Tag: Live Footage: Marcus King Teams Up with Dan Auerbach on a Live Acoustic Rendition of “Break” at Easy Eye Studio

Live Footage: Marcus King Teams Up with Dan Auerbach on a Live Acoustic Rendition of “Break” at Easy Eye Studio

Over the last handful of months, I’ve managed to write a bit about the rapidly rising Greenville, SC-born, Nashville-based singer/songwriter and guitarist, Marcus King. King is a fourth generation musician, who has followed in his family’s footsteps by becoming a musician and singer/songwriter of note itself.  Playing professionally since he was 11, King was discovered after a video of him performing at Norman’s Rare Guitars went viral. Now 23, King  has been performing for the past 15 years, establishing himself as a world class guitarist, vocalist and highly sought-after session player.

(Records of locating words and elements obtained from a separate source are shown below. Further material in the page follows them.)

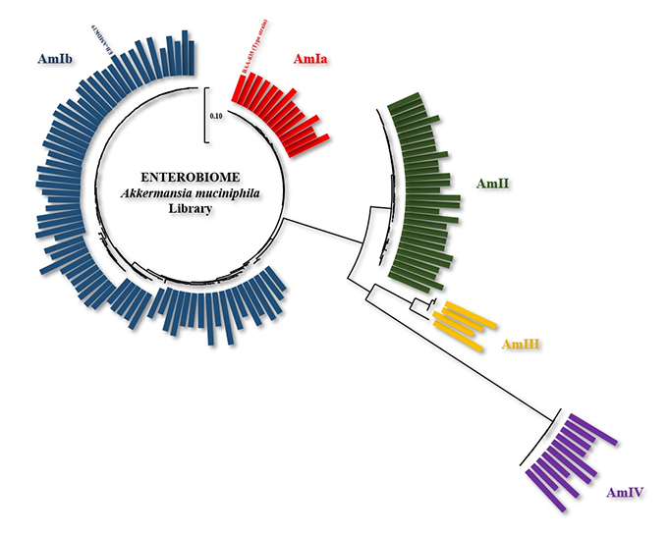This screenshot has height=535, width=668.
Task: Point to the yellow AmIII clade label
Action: [523, 345]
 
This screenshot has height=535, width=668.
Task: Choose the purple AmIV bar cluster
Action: [570, 461]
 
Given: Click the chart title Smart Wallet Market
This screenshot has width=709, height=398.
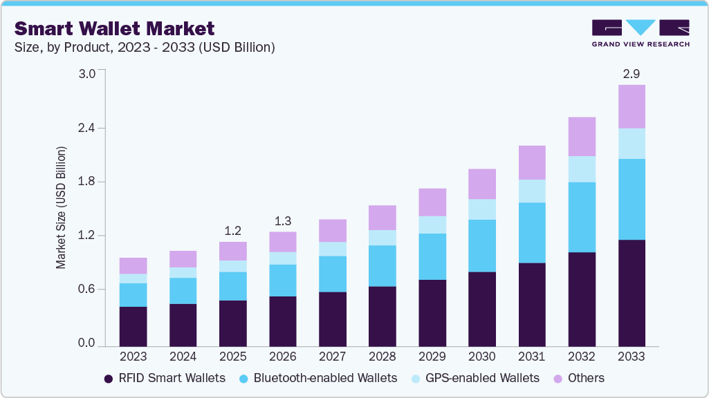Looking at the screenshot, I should click(115, 28).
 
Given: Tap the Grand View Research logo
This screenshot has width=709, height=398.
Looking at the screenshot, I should click(641, 33).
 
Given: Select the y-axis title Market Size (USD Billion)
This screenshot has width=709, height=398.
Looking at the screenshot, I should click(62, 207).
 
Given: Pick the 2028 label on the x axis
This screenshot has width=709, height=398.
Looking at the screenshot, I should click(383, 357).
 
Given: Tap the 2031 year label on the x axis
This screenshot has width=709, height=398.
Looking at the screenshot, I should click(532, 357).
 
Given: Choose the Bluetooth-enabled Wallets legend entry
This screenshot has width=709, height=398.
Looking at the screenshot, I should click(317, 378).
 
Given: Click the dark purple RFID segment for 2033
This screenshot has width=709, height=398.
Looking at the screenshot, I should click(632, 293).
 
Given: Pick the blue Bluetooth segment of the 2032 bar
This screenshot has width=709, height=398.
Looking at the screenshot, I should click(582, 217).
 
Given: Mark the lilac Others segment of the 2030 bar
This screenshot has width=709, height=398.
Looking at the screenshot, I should click(482, 184).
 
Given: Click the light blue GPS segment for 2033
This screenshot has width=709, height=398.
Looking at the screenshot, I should click(632, 144).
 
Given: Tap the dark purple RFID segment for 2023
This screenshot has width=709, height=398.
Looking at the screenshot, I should click(133, 326).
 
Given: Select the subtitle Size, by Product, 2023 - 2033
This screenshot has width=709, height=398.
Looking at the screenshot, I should click(145, 48).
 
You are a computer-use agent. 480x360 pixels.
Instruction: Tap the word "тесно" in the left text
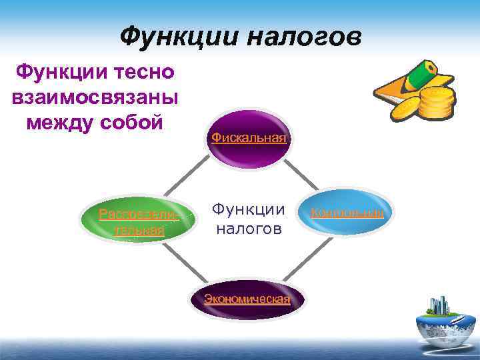point(144,71)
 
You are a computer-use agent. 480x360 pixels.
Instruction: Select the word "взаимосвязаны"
point(95,97)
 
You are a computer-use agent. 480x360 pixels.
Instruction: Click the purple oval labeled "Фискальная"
point(249,138)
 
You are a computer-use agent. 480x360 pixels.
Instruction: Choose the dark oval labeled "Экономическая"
point(247,299)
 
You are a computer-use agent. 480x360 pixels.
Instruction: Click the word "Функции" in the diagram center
point(248,210)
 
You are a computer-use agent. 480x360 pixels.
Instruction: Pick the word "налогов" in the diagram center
point(248,229)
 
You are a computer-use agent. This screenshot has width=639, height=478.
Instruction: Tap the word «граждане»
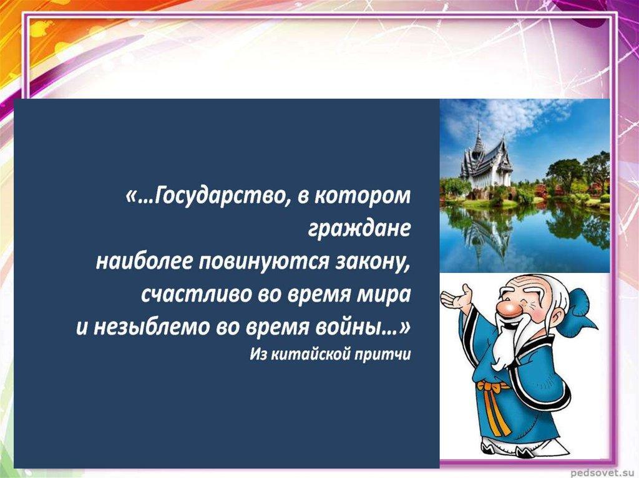coord(359,229)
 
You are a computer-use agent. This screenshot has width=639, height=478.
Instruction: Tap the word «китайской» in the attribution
coord(311,354)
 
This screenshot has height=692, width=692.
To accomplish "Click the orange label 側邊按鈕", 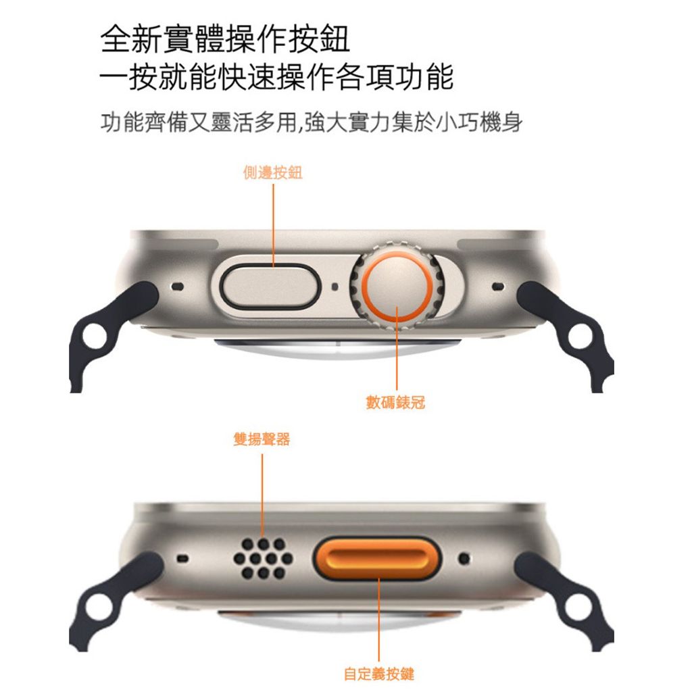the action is point(273,172).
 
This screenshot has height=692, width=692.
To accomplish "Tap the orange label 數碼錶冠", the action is point(395,402).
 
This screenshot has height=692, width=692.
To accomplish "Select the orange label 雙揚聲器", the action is point(262,439).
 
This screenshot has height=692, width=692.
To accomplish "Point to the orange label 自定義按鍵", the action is point(378,674).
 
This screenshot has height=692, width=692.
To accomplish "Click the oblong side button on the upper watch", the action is point(269,287).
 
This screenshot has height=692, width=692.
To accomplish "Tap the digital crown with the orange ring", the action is point(397,286).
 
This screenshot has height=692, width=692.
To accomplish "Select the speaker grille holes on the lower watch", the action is point(263,558).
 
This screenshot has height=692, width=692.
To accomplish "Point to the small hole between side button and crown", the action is point(335,287).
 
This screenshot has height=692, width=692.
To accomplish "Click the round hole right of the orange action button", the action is point(464,558).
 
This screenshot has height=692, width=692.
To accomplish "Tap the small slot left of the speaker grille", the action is point(182,559).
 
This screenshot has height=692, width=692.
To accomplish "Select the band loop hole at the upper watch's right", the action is point(581,337).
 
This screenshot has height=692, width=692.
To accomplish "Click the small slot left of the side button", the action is point(178,287).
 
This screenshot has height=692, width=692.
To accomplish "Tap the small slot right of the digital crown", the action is point(498,287).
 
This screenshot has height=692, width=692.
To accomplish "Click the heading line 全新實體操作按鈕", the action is point(225,39).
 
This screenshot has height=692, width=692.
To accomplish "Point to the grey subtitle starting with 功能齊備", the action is point(312,122).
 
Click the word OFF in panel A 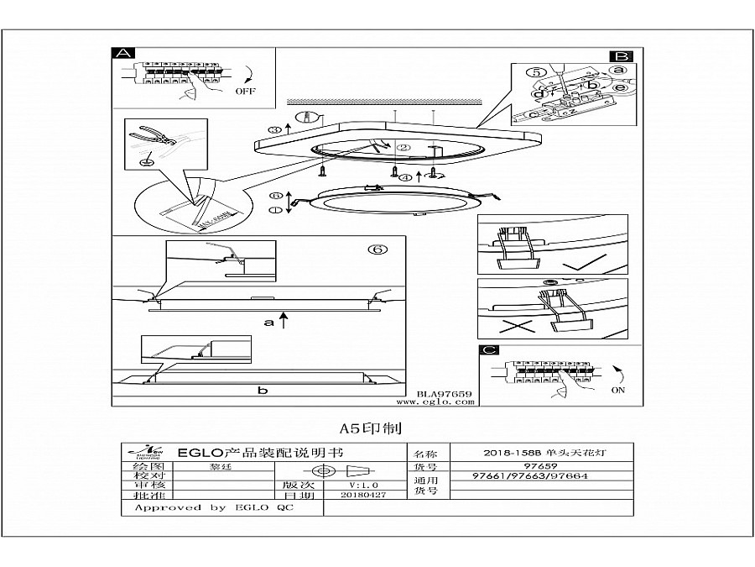click(246, 90)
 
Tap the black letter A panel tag click(123, 53)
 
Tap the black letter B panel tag click(622, 53)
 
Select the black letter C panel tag click(489, 351)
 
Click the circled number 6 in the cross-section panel click(378, 249)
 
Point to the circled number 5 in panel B click(537, 72)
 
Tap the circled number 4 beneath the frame click(406, 177)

Since 2015, King has been relentlessly touring with his backing band The Marcus King Band — Jack Ryan (drums), Stephen Campbell (bass), Justin Johnson (trumpet, trombone) and Dean Mitchell (sax, still guitar) — playing 140 dates live shows last year alone. Adding to a breakthrough year, King and his backing band have played on The Late Show with Stephen Colbert, made his debut at The Grand Ole Opry — and he opened for Chris Stapleton during his last US arena tour, playing in front of 17,000 people every night.

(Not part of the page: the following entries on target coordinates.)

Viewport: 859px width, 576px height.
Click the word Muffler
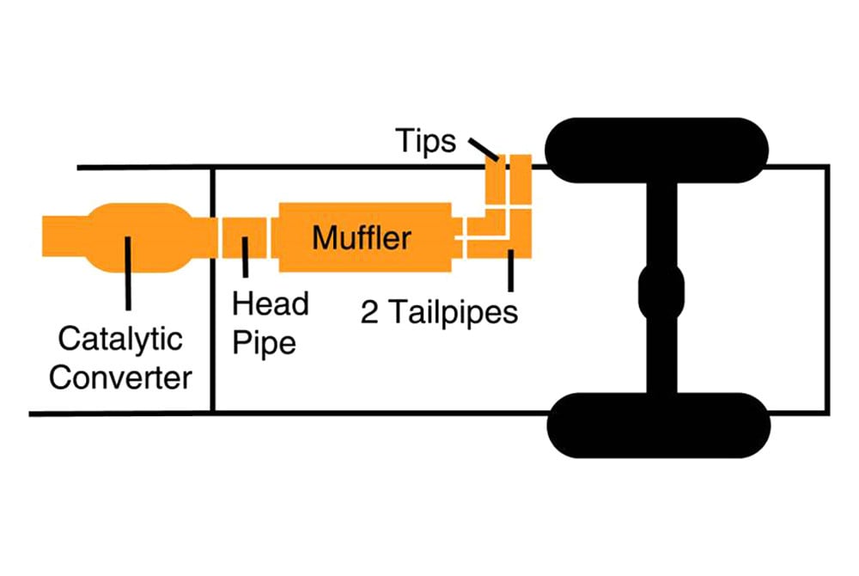[362, 238]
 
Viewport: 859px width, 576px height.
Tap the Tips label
[426, 140]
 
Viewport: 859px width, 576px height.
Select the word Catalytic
[120, 340]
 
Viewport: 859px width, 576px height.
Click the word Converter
[120, 377]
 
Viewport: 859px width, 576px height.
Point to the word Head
[270, 303]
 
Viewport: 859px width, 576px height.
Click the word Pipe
[264, 344]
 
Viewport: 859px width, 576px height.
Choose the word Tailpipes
[454, 312]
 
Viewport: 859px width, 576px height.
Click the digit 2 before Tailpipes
[369, 313]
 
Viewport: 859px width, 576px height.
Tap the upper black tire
[657, 150]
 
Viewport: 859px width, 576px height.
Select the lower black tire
[659, 426]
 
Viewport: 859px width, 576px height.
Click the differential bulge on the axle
[661, 291]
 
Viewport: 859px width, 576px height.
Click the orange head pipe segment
[244, 237]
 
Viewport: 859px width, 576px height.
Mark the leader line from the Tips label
[484, 148]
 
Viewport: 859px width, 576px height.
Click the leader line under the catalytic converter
[128, 273]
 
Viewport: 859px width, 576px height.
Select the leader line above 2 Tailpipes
[510, 271]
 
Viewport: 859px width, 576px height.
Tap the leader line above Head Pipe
[246, 257]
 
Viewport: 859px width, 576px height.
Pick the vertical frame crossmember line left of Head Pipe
[212, 290]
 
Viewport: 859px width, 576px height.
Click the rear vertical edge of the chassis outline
[828, 290]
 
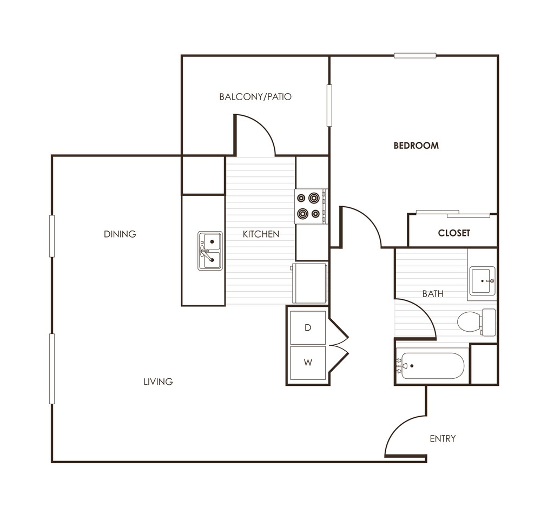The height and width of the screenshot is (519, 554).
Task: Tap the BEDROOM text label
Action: (x=416, y=146)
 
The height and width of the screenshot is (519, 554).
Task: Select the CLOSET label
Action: (x=454, y=233)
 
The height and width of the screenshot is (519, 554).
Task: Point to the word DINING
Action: (x=120, y=234)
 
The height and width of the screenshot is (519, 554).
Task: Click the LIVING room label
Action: (x=158, y=382)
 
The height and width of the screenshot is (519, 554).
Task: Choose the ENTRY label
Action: (x=443, y=438)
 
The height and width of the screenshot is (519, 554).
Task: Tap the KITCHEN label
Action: (x=261, y=234)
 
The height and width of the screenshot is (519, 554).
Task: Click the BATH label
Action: (x=433, y=294)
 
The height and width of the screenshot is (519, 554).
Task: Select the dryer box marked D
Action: (x=308, y=327)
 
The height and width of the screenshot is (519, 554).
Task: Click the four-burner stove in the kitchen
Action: (x=311, y=206)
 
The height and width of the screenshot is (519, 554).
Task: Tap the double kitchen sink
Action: (x=210, y=251)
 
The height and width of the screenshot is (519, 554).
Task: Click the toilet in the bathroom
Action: (x=475, y=322)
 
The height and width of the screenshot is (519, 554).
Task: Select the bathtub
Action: (x=431, y=366)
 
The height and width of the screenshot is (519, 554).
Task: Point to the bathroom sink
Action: (x=482, y=281)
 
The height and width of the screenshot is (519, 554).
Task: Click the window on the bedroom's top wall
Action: (x=415, y=55)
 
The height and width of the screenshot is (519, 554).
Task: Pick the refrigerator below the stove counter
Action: (x=310, y=283)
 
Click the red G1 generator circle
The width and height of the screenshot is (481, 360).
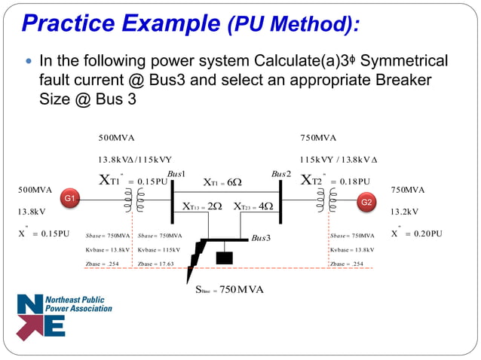point(69,198)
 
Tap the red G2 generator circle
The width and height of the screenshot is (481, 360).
point(366,202)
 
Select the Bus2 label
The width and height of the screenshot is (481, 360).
point(281,174)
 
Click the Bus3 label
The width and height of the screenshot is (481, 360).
point(261,238)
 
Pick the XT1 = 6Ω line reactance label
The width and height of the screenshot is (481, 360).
point(222,182)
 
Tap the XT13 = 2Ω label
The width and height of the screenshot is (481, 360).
point(203,206)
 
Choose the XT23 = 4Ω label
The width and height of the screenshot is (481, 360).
point(253,206)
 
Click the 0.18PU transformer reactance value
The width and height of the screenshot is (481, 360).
point(354,182)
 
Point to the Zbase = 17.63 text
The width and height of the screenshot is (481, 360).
point(156,264)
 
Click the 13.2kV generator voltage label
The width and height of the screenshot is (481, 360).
point(404,212)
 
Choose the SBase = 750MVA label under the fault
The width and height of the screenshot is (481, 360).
point(230,290)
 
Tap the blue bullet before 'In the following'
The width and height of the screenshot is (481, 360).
point(29,60)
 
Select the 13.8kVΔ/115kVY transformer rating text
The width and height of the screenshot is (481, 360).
point(136,160)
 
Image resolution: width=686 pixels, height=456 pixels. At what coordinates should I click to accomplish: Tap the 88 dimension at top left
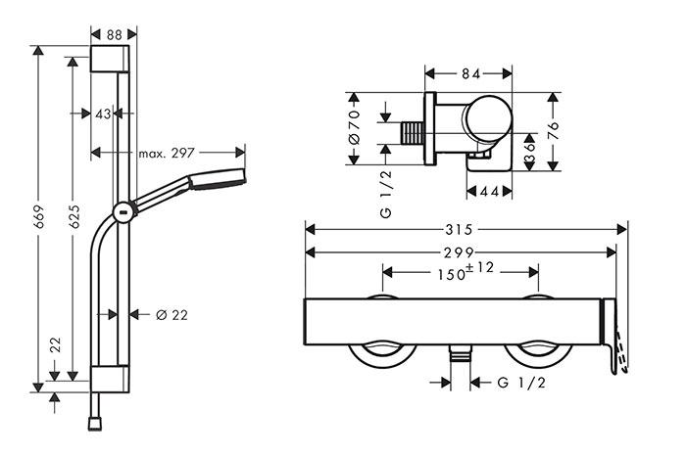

King’s Dan Auerbach-produced full-length debut El Dorado was released earlier this month through Fantasy Records. And as you may recall, King’s debut continues his successful (and ongoing) collaboration with Auberach, which began with “How Long.” El Dorado was cowritten with the acclaimed singer/songwriter, guitarist and producer over three days at his Nashville-based Easy Eye Sound Studio. Much like Grammy Award-nominated, JOVM mainstay Yola’s Walk Through Fire, King’s debut is a contemporary sonic exploration of classic rock, blues, southern R&B and country soul.

“Marcus is known by so many as a phenom guitar player, and rightfully so,” Dan Auerbach says of his time working with Marcus King. “He’s regularly the best player in the room, hands down. I was equally blown away by the way he can sing — so effortless, so soulful, straight to the heart. He’s a naturally gifted writer too, which was clear right away. Everything for him is so innate — that’s why he can always go right to the heart of a song and connect in a deeper way. He’s really one of a king and I’m proud I got to work alongside him on this record.”

Last year, I wrote about three of El Dorado‘s singles: the slow-burning, one part Muscle Shoals soul, one part Southern rock, one part R&B, one part classic blues “Wildflowers and Wine,” the Slowhand-era Eric Clapton and Texas Flood-era Stevie Ray Vaughan-like “Say You Will,” and the Curtis Mayfield and 70s Motown-like “One Day She’s Here.” And earlier this month, I wrote about a gorgeous, live acoustic session of album single “Beautiful Stranger,” a drinking and love song centered around a familiar and age-old tale: lost and lonely souls in a dimly lit bar, desperately hoping to find that beautiful stranger before last call.

The latest footage from that live session is a slow-burning acoustic version of album single “Break.” As King explains the song tells a story about two dysfunctional and hurting people in a dysfunctional relationship in which they don’t know how to love — and worse, yet, in which one person knows they’ll do something to hurt the other, and the second person knows that they’ll be devastated by the actions of their lover. As a result, the song — and in turn, it’s narrator — are achingly self-aware and bittersweet, as its centered around a darkly ironic desire and acknowledgement: that if your heart was going to be broken anyway, at least let it be me. Much like its immediate predecessor, the song manages to portrait a familiar scenario with an unflinching honesty and empathy.